Motion sickness: how can it be treated?
Published Aug 28, 2022 • By Candice Salomé
Motion sickness can cause such symptoms as nausea, dizziness, etc., and occurs during travel by car, boat or plane.
Motion sickness is totally benign but very unpleasant for all those who suffer from it.
So what actually causes motion sickness? Why do some people get it and others don't? How can it be prevented?
We explain it all in our article!
What is motion sickness?
Motion sickness, also known as kinetosis or naupathia, usually accompanies a trip by sea (seasickness), plane (airsickness), car or train. It is a common and mostly benign problem.
This disorder is due to an inappropriate response of the brain. The cause is conflicting information provided by the eyes and the vestibule, which is the organ of balance located in the inner ear.
In fact, the eyes perceive a movement (the turns a car makes), whereas the vestibule registers an impression opposite to that communicated by sight (the body does not move).
Thus, the vestibule cannot give the brain accurate information about the body's position. This prevents the body from adapting to movement as it normally does when traveling.
Motion sickness can cause various symptoms, the intensity of which varies from person to person.
The first symptoms that set in include:
- A feeling of discomfort in the upper abdomen,
- Nausea and a feeling of being "sick to your stomach",
- In young children: being disgusted with food, crying, restlessness and/or yawning.

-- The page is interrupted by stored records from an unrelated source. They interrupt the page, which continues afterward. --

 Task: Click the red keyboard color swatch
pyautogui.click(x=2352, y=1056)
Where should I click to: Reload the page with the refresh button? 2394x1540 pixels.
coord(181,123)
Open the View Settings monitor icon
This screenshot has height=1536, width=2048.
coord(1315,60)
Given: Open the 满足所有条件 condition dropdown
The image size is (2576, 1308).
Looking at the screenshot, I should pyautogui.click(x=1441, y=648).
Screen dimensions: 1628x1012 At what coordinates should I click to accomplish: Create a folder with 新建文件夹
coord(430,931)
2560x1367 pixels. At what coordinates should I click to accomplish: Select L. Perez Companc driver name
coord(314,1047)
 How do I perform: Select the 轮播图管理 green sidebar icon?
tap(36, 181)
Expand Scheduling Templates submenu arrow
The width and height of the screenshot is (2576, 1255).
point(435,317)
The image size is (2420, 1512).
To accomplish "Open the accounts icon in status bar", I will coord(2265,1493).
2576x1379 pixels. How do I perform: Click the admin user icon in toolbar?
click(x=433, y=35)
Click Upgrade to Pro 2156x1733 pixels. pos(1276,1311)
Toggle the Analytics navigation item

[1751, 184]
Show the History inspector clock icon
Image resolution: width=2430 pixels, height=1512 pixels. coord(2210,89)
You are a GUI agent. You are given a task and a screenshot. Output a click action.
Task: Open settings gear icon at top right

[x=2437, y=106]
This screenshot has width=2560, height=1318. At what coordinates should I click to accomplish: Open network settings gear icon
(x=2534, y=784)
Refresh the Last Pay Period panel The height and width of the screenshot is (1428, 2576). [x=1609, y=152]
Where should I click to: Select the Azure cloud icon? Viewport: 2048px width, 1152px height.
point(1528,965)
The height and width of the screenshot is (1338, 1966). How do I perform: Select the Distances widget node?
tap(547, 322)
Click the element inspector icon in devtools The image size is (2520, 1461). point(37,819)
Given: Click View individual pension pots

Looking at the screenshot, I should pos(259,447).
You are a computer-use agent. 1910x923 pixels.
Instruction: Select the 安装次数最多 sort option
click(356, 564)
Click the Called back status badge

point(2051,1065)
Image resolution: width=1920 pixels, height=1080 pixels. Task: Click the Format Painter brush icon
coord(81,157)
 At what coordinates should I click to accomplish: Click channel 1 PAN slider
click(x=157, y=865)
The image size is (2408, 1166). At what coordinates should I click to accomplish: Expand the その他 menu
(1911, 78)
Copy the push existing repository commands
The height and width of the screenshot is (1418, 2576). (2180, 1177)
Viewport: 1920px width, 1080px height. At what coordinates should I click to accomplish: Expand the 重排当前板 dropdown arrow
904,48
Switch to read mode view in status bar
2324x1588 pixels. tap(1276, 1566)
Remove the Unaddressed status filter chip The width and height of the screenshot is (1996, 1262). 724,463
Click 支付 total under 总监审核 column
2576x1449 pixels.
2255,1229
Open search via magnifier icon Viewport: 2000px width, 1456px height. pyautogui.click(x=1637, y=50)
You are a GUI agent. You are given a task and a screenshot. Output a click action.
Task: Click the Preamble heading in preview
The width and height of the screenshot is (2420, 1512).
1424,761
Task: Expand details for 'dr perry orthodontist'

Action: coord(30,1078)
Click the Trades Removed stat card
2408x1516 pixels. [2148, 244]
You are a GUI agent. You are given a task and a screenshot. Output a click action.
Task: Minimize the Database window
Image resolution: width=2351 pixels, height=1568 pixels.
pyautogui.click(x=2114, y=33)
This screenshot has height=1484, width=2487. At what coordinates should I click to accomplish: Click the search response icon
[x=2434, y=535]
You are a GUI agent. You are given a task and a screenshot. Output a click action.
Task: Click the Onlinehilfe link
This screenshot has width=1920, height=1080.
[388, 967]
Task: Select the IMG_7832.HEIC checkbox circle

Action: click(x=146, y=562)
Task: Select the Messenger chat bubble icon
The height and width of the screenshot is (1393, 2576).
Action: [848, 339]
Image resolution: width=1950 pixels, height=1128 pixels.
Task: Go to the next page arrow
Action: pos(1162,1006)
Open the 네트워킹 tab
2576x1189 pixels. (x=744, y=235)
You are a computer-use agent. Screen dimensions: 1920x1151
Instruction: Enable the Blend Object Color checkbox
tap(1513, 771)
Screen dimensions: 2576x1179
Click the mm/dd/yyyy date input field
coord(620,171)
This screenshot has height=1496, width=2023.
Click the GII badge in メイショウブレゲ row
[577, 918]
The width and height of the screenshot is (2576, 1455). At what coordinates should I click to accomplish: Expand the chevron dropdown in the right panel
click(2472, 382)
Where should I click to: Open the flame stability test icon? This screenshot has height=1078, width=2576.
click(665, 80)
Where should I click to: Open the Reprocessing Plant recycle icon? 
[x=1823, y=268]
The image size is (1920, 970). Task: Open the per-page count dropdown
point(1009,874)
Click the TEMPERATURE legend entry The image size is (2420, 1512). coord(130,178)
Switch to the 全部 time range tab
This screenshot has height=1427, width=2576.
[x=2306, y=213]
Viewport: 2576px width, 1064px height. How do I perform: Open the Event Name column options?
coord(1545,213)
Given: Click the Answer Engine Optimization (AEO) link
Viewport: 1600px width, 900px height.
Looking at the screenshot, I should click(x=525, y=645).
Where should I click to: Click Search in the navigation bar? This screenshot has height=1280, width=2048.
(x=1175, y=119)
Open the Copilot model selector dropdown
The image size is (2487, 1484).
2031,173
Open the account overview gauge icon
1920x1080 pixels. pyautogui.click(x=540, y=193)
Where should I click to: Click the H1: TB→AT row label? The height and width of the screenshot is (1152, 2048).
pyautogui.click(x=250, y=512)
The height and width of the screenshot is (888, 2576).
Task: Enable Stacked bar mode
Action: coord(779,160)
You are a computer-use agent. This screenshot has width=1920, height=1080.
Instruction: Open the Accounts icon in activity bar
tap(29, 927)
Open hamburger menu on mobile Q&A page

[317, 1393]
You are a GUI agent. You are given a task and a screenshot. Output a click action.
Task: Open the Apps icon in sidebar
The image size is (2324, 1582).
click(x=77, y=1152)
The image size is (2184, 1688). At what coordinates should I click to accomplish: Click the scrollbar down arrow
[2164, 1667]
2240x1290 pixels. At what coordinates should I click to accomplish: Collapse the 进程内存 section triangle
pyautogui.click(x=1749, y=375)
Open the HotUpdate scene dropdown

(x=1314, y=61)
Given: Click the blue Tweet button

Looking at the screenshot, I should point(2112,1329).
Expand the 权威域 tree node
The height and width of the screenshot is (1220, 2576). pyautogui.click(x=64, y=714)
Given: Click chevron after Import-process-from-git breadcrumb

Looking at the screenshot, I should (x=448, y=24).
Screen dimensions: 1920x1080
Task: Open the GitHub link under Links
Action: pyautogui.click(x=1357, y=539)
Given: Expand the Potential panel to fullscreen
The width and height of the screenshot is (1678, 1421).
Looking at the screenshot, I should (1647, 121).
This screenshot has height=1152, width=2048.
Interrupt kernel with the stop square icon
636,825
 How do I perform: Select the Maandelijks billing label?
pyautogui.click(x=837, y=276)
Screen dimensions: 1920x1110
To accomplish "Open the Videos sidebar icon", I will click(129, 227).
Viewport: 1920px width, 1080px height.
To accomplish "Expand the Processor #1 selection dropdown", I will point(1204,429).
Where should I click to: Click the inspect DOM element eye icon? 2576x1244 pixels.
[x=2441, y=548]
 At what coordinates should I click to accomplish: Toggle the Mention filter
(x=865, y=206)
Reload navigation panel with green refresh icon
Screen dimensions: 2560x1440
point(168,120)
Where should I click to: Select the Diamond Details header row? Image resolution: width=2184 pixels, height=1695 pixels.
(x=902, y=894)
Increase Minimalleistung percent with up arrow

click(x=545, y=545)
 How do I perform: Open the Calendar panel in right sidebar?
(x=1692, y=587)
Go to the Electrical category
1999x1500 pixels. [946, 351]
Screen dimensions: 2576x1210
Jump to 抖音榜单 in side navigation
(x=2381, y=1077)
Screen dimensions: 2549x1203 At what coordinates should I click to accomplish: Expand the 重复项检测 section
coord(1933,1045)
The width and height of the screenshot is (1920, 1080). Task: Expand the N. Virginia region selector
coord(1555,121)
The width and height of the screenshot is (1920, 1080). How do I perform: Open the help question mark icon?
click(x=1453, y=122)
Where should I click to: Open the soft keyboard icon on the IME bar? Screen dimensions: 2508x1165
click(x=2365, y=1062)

Then, other symptoms may appear:
- Pallor and cold sweats,
- Accelerated breathing,
- Sudden fatigue.
These symptoms usually disappear when the vehicle stops or a few minutes after getting out of it. The intensity of the symptoms also diminishes with repeated travel or after several days of prolonged travel (e.g. on a cruise).
Some people are more prone to motion sickness than others. It is more common in women and children aged 2 to 12, but also in people prone to migraines or those affected with labyrinthitis (inner ear disorder). Women who are pregnant or who use hormonal contraceptives are also more likely to be affected by motion sickness.
In addition, the feeling of anxiety, fear or poor ventilation increase the likelihood of motion sickness. Certain genetic factors may also increase the chances of suffering from motion sickness.
People who have already experienced an episode of motion sickness are generally apprehensive about future travel and are likely to experience more severe symptoms during the next trip. The symptoms may even develop in advance, in anticipation of the trip.
How to avoid motion sickness?
There are some simple measures that can be taken to avoid motion sickness, or at least to limit its manifestations:
- It is advisable to avoid heavy meals before a trip, but you should not travel with an empty stomach either. You should opt for solid foods rather than liquids.
- It is essential to avoid alcohol, tobacco and coffee before and during your trip.
- In the car, sit in the front seat next to the driver or in the center of the back seat and look far ahead.
- Try to keep your head upright and avoid sudden movements throughout the journey.
- On the boat or on the train, sit on the forward-facing seats.
- On the boat or on the plane, choose a seat in the middle of the aircraft. This is because the movements are less ample.
- Avoid reading, writing or doing anything that requires your visual attention.
How can motion sickness be treated?
Anti-nausea drugs are the most effective drugs against motion sickness. This is the case with sedative antihistamines (known as first-generation) such as dimenhydrinate, diphenhydramine or meclizine. They should be taken 2 hours before departure. Their duration of action is quite long (about 6 hours). This is an advantage, but also a disadvantage, as you should not drive after having taken these medications. These treatments should be taken with care because, if used incorrectly, they can cause neurological or cardiac problems.
In addition, scopolamine, which can be found in the form of a patch to be applied behind the ear 4 hours before the journey, is also effective. Its action lasts for 72 hours. Scopolamine should be used with caution among the elderly. It can also interact with alcohol and certain drugs, particularly those with anticholinergic properties (a substance that opposes the action of acetylcholine, a molecule that acts as a chemical mediator and allows communication between two neurons). Medical advice is required in pregnant or breastfeeding women before any administration of scopolamine.
Metopimazine may also be a good option. It is a lozenge that works quickly and prevents vomiting. However, it does not prevent other symptoms of motion sickness.
Peppermint and lemon essential oils have a tonic and refreshing action and can relieve digestive disorders. They can be found in certain mouth sprays or in mixtures of essential oils to be inhaled. They provide an immediate feeling of well-being that calms nausea. They can also be taken orally (not for children under 7 years old): it is recommended to put 1 to 2 drops on a sugar cube.
These bracelets stimulate specific acupuncture points. Their effectiveness has not been proven but they have the advantage of being completely safe and some people find them useful.
And what about you? What works for you when you suffer from motion sickness?